Esse outro já usei tempos atrás. Atualmente estou com dois antivírus, Avira e o Microsfot Security Essentials, para complementar tenho o combofix, karpersky(só para remover esses malwares), tenho um Drweb(acho que é isso), sempre que dá problemas assim, recorro à eles, porém nem sempre resolve (raro).

[Hiago Drigo]

Log do Malware

Malwarebytes' Anti-Malware 1.46

www.malwarebytes.org

Versão da Base de Dados: 4678

Windows 6.1.7600

Internet Explorer 8.0.7600.16385

24/09/2010 05:55:43

mbam-log-2010-09-24 (05-55-43).txt

Tipo de Verificação: Verificação Completa (C:\|D:\|E:\|F:\|H:\|)

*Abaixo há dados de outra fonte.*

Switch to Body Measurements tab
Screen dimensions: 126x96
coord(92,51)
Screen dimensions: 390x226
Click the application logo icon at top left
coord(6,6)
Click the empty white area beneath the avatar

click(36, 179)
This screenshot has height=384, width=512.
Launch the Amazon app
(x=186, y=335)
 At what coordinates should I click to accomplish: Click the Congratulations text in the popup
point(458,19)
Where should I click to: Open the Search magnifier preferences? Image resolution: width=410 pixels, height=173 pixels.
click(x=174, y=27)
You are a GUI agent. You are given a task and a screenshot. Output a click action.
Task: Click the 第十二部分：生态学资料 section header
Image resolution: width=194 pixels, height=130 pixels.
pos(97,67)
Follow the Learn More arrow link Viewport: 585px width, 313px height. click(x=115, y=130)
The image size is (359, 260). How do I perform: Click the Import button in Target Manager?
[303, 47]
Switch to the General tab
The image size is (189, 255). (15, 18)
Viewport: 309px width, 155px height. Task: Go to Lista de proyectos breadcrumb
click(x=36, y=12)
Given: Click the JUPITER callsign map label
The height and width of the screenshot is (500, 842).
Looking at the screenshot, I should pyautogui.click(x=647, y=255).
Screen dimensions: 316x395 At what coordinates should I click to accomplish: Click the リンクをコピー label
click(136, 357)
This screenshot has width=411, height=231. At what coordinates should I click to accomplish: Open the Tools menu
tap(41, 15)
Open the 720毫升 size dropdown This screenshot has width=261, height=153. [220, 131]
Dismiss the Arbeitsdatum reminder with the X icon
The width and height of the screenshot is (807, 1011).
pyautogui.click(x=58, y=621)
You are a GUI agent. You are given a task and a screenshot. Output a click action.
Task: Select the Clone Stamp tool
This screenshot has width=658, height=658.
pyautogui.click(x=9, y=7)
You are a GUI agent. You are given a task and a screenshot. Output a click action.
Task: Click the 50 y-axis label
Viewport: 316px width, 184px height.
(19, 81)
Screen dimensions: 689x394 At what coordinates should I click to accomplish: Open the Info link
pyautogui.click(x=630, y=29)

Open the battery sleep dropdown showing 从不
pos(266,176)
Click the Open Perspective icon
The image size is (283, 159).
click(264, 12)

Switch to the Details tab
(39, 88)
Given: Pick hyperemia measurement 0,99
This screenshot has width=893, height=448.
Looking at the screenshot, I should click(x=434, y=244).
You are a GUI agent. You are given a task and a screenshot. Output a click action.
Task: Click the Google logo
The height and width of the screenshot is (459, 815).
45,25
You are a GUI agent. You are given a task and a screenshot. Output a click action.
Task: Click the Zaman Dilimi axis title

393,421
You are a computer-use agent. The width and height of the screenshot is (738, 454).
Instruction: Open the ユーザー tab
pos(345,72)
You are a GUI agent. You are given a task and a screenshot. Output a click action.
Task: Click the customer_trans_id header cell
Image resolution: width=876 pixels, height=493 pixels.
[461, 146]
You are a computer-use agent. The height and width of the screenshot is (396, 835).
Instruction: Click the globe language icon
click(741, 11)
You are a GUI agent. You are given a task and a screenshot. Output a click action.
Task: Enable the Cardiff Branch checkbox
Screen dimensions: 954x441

Objetos escaneados: 272221

Tempo decorrido: 1 hora(s), 59 minuto(s), 11 segundo(s)

Processos de Memória Infectados: 0

Módulos de Memória Infectados: 0

Chaves de Registro Infectadas: 0

Valores de Registro Infectados: 0

Itens de Dados no Registro Infectados: 0

Pastas Infectadas: 0

Arquivos Infectados: 6

Processos de Memória Infectados:

(Não foram detectados ítens maliciosos)

Módulos de Memória Infectados:

(Não foram detectados ítens maliciosos)

Chaves de Registro Infectadas:

(Não foram detectados ítens maliciosos)

Valores de Registro Infectados:

(Não foram detectados ítens maliciosos)

Itens de Dados no Registro Infectados:

(Não foram detectados ítens maliciosos)

Pastas Infectadas:

(Não foram detectados ítens maliciosos)

Arquivos Infectados:

E:\Ex-HD\Jogos\Warcraft III\xpam.exe (Trojan.MultiDropper) -> Quarantined and deleted successfully.

E:\Ex-HD\Jogos\GHostOne\WardenBNLS\.svn\text-base\WardenUpdater.exe.svn-base (Spyware.Passwords) -> Quarantined and deleted successfully.

E:\Ex-HD\Jogos\GHostOne\WardenBNLS\.svn\text-base\BNLS.exe.svn-base (Spyware.Passwords) -> Quarantined and deleted successfully.

H:\Nova pasta\Hiago\ELF\ElfBot NG\loader.exe (PWS.Tibia) -> Quarantined and deleted successfully.

C:\Program Files\Adobe\Adobe Photoshop CS3\Msvcrt.dll (Malware.Packer.Gen) -> Quarantined and deleted successfully.

C:\Program Files\Adobe\Adobe Photoshop CS3\Shfolder.dll (Malware.Packer.Gen) -> Quarantined and deleted successfully.

Bom ele achou alguns aí, esses do Photoshop nãoenho conhecimento pode até nem ser nada, falto positivo.

GhostOne e o do Elftbot/loader, eu já sabia que ia dar algo do tipo, pois esses progrmas para jogos são como 'BOTS'(Meio que programinha não legalizado para alguns jogos).

Agora o que encontrou na pasta Warcraft, talvez seja ele o problema.